4.1.1. Tensors & Matrices#
Matrices are defined to be an array of values that may be dense or sparse. Sparse matrices are matrices with many NaN
(Not a Number) values, which is a value we use when we want to allow a value to be “missing” in the matrix. On the other hand, dense matrices are matrices with very few NaN values, if any.
Common operators and arithmetic properties apply to matrices as they do with arithmetic expressions. Just as the laws of commutativity, associativity, additive and multiplicative identity, additive inverse, multiplicative inverse, and distribution apply to some arithmetic expression, the same laws hold when working with matrices. Matrices are also symmetric across dimensions, meaning that we can transpose rows and columns without losing information.
Tensors are a generalization of matrices, but also specify the coordinate system of the array, unlike matrices. This means that when the coordinate system of the tensor transforms, the tensor’s entries also transform and will satisfy the new coordinate system.
To understand this dynamic property of tensors, take for example a coordinate system where we have \(2 \times 2\) tensors. If a 3rd dimension (i.e., a transformation) had to be implemented, we could change our tensors to have a 3rd dimension and satisfy this transformation. However, if our system had used matrices instead of tensors, this transformation would not be possible.
Tensors have this dynamic property due to their rank definition; the tensor rank describes the “dimension” of the array of values the tensor holds. For instance, if we have a tensor with a single value, a scalar, the tensor will have rank = 0. A 1-D array of values will correspond to a tensor rank of 1, a 2-D array (\(m \times n\) array) to tensor rank of 2, a 3-D array (\(m \times n \times o\) array) to a tensor rank of 3, and so on.
Dense matrices and tensors are standard in scientific computing simulations and machine learning contexts.
4.1.2. Relations#
Relations are defined by a schema, which is an ordered list of attribute name and datatype pairs. These pairs define a tuple type. An instance of a relation is defined as a set of \(m\) tuples, \(R_n\), that satisfy the type constraints outlined by the relation’s schema. Missing values in this set of tuples \(R_n\) take on a NULL
value. Relations are not symmetric as transposing rows and columns will not produce an equivalent relation to the original relation.
Keys, a list of names contained in the schema, can optionally be defined in relations; keys impose integrity constraints on the relation such that no two tuples match on a key. Defining keys enables us to reference specific, unique tuples.

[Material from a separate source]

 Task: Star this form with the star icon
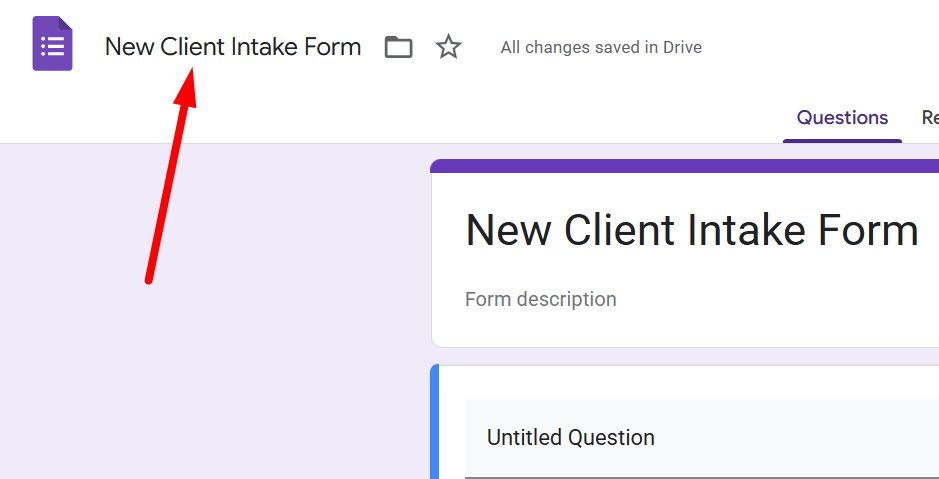(449, 47)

When keys are not defined for relations, relations can be further defined as multisets of tuples.
Relations can also be used to represent matrices. This translation can be done by explicitly denoting the row indices and column indices of values in the matrix into column attributes in the relation. For instance, if we have a \(2\times 2\) matrix, we can have a relation representation of the matrix by having a column for row index, a column for column index, and a final column for the actual value stored in the matrix at the \(i\)th row and \(j\)th column.
Well what about in the other direction? Can we represent relations using matrices? We cannot always represent relations using matrices because relations are usually sparse and do not have natural fields with which we can embed transformation operations into that make sense.

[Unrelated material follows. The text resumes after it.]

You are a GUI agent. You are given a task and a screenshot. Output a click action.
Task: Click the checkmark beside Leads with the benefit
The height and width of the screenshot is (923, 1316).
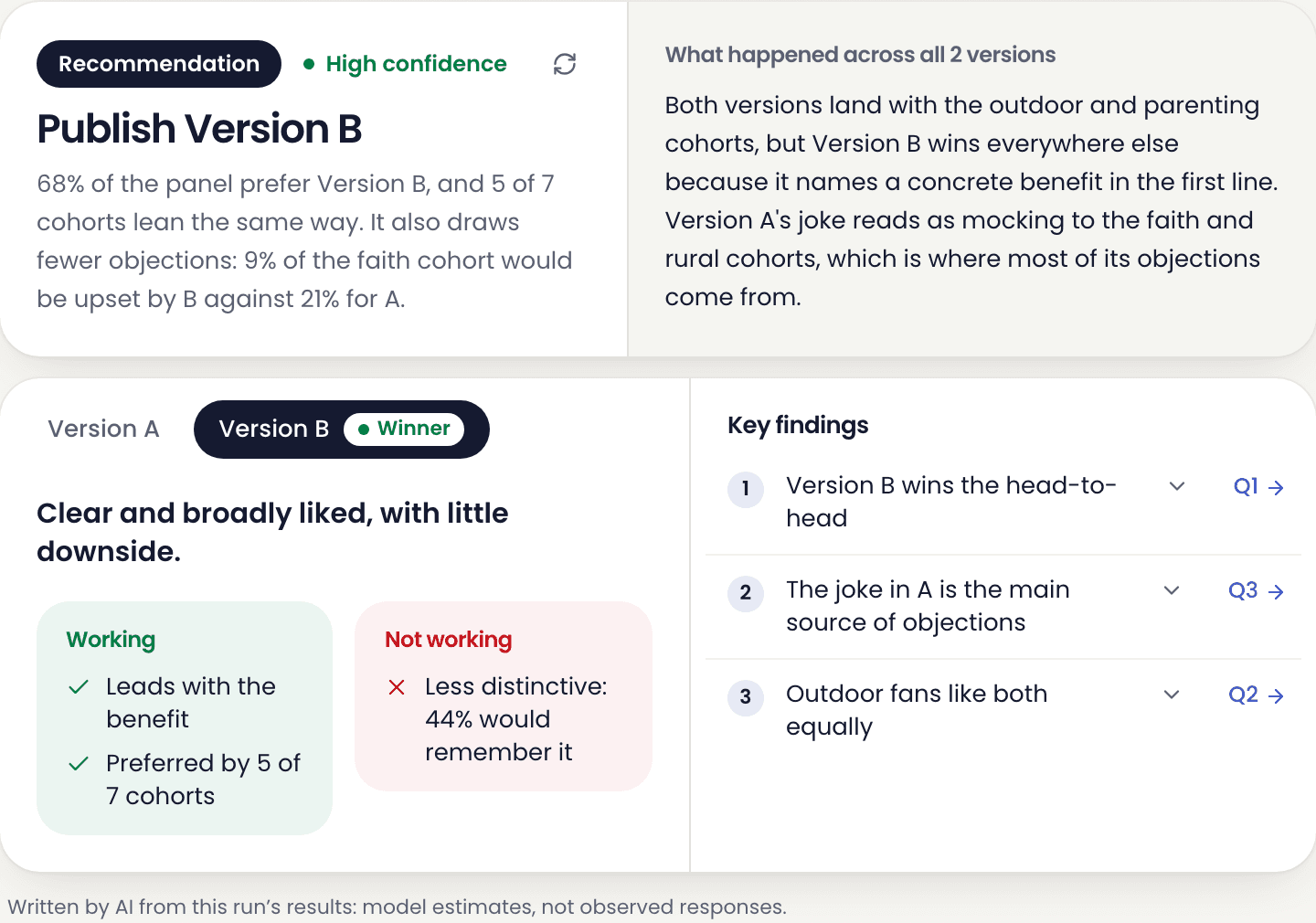79,687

Despite this, we can force relations into matrices. This is when columns are forced into numeric-type columns, which is known as a process called featurization. During featurization, data may or may not stay faithful to the input, or may lose information in the process due to coercion.
4.1.3. Dataframes#
Dataframes, our third data model, borrow a mix of characteristics from relations and matrices. Dataframes have named rows, named columns, and are ordered, but only columns have datatypes. Both columns (attributes) and rows (index) will have labels. In this class, we’ll be referring to dataframes in the context of R and Pandas.
Dataframes have a type induction opererator \(S(A_i)\) that takes in a column of values and infers a type, allowing us to define the output schema of a transpose operation. This induction operator enables dataframes to be symmetric.

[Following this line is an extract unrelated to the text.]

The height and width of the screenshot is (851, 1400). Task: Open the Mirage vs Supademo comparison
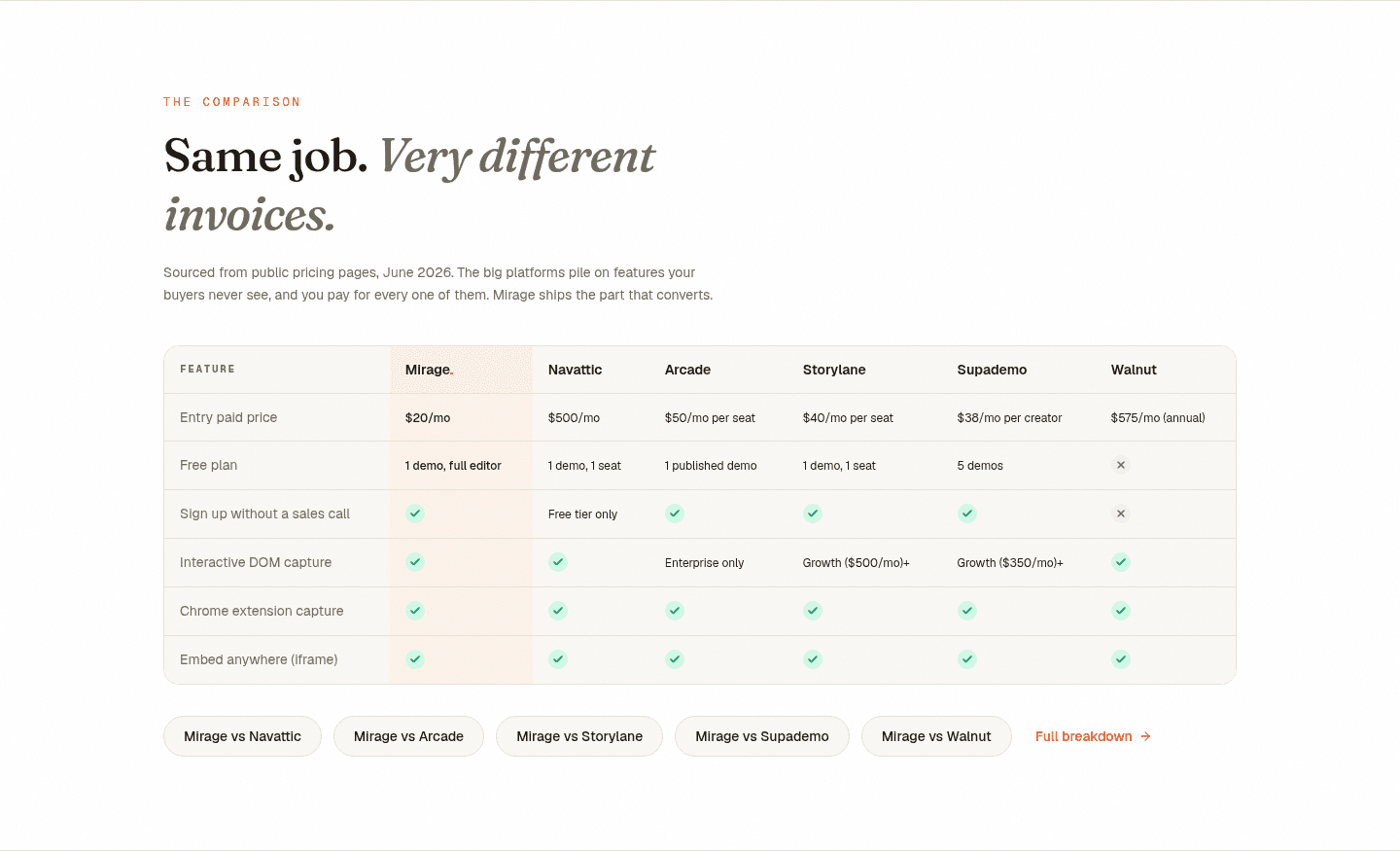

However, dataframes are still mathematically inelegant. After transposing a given dataframe, each column is of type object
, and we lose information on the datatype a cell once was. Moreover, if we attempt to take the transpose of this transposed dataframe, we are unable to get the original dataframe back due to the data loss on datatype.
Dataframes can be further described as tidy or messy. Tidy dataframes are formed when we have tidy data, which is when each variable or attribute in our data forms a column, each observation or recorded entry forms a row, and each type of observational unit forms a table. In other words, a tidy dataframe is a relation.
On the other hand, messy dataframes are useful when we want to transition data from one form to another; it is a useful way to handle messy or unclean input data during a transient stage in data processing and analysis.